While it might be daunting for authors to know that having the “best” manuscript isn’t really possible, on the other hand, maybe it’s freeing. It’s can be a relief to realize that it’s not that your manuscript wasn’t good enough; it just wasn’t the right match and that’s something you can’t control.
In this way, getting published is oddly like romance. Some people fall in love with the high school quarterback; I was always fonder of the shy smart guy cracking jokes under his breath in the back of the class. One’s not better than the other—it’s just personal taste. The high school quarterback definitely has his partisans, but that wouldn’t help him get a date with a boy or girl who has a crush on the chess team president.

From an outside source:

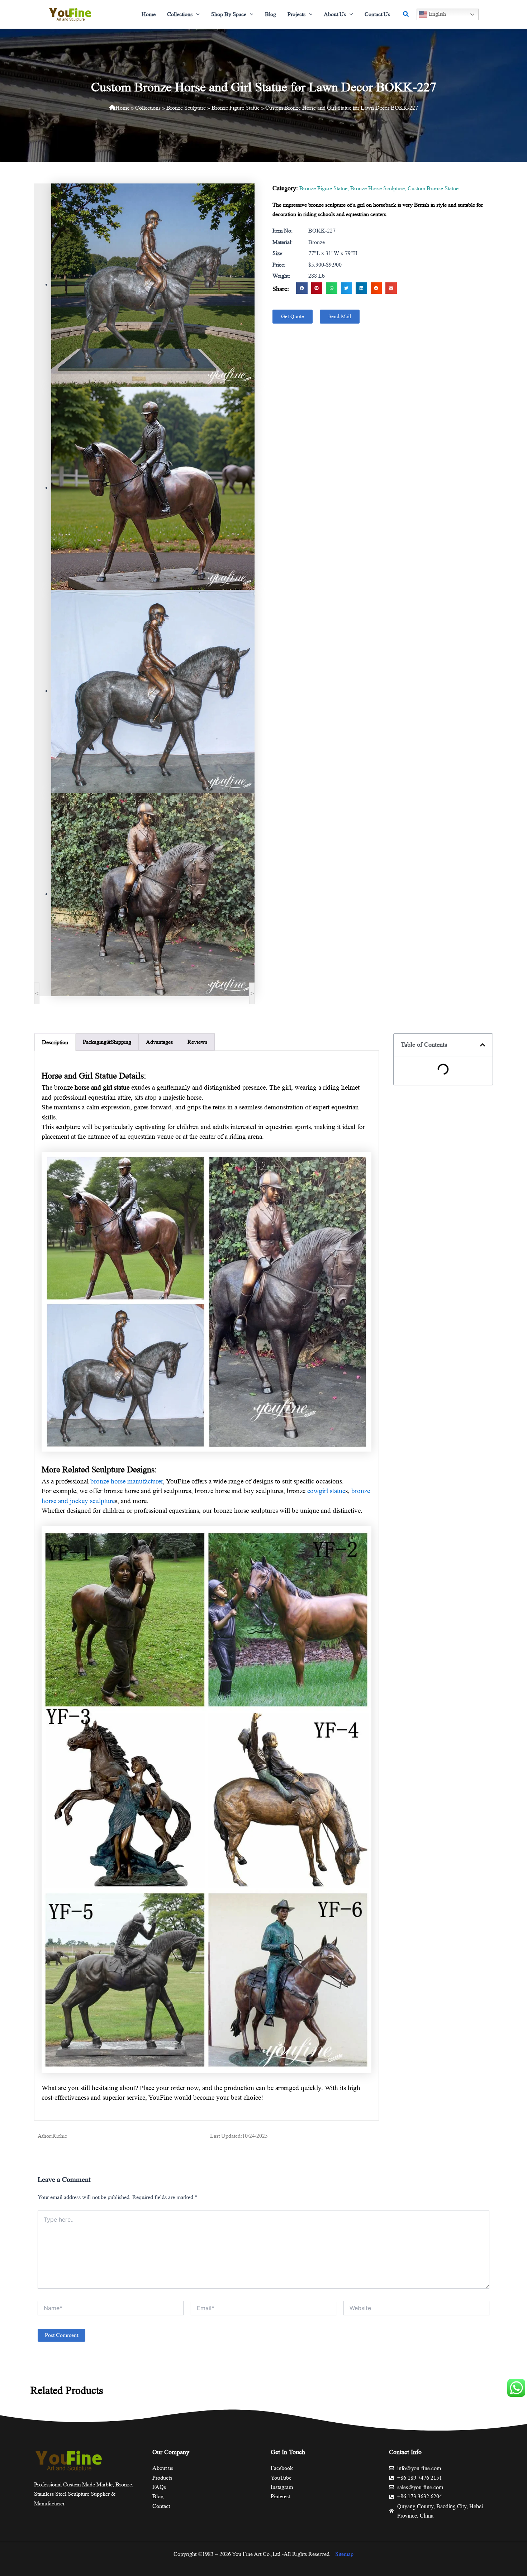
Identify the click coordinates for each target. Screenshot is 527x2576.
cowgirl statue (326, 1491)
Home (122, 108)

There are practical reasons why authors want to be published—money, tenure review and grant applications, the satisfaction of being able to see your book in a bookstore or give it as a gift to family and friends, to know that strangers have read your work and been moved by it. We write because we want an audience; it makes sense to want your words to have a home in the world outside your own head. And it’s very easy to confuse publication with validation. When someone says yes to us, it’s so tempting to believe that yes means we’re brilliant, which would, of course, mean that, conversely, any no means we’re terrible.
I know I do this too often. Sometimes I’ve cried when I’ve gotten those “Dear [Author Name]” emails (and there have been many). I’ve certainly thought I should give up. Last night a friend asked me what was happening with my current manuscript and I told her I didn’t know if I have it in me right now to submit it anywhere—it feels too daunting to send another book out into that gauntlet of no after no, and I just don’t feel convinced that I’m good anymore.
But it’s important to remember that being an artist means you’re playing a long game: you don’t know what will eventually happen. Tastes change. Sometimes your work encounters the right editors. Or maybe it never will, but you still can’t let yourself measure quality by immediate success. After all, think about the Adam and Eve of American poetry: only a handful of Emily Dickinson’s poems were published during her lifetime and Walt Whitman had to self-publish Leaves of Grass.
The truth is far closer to what I’ve learned from my own time on the other side of the editor’s desk: manuscripts have to be good, but that’s no guarantee that they’ll resonate in just the right way with a specific editorial board. Much like with love, you do have to put yourself out there—the best version of you that you can present to the world. But it also takes luck and the right timing to cross paths with someone with whom you have the right chemistry. With presses and manuscripts too—sometimes it really isn’t you, it’s them.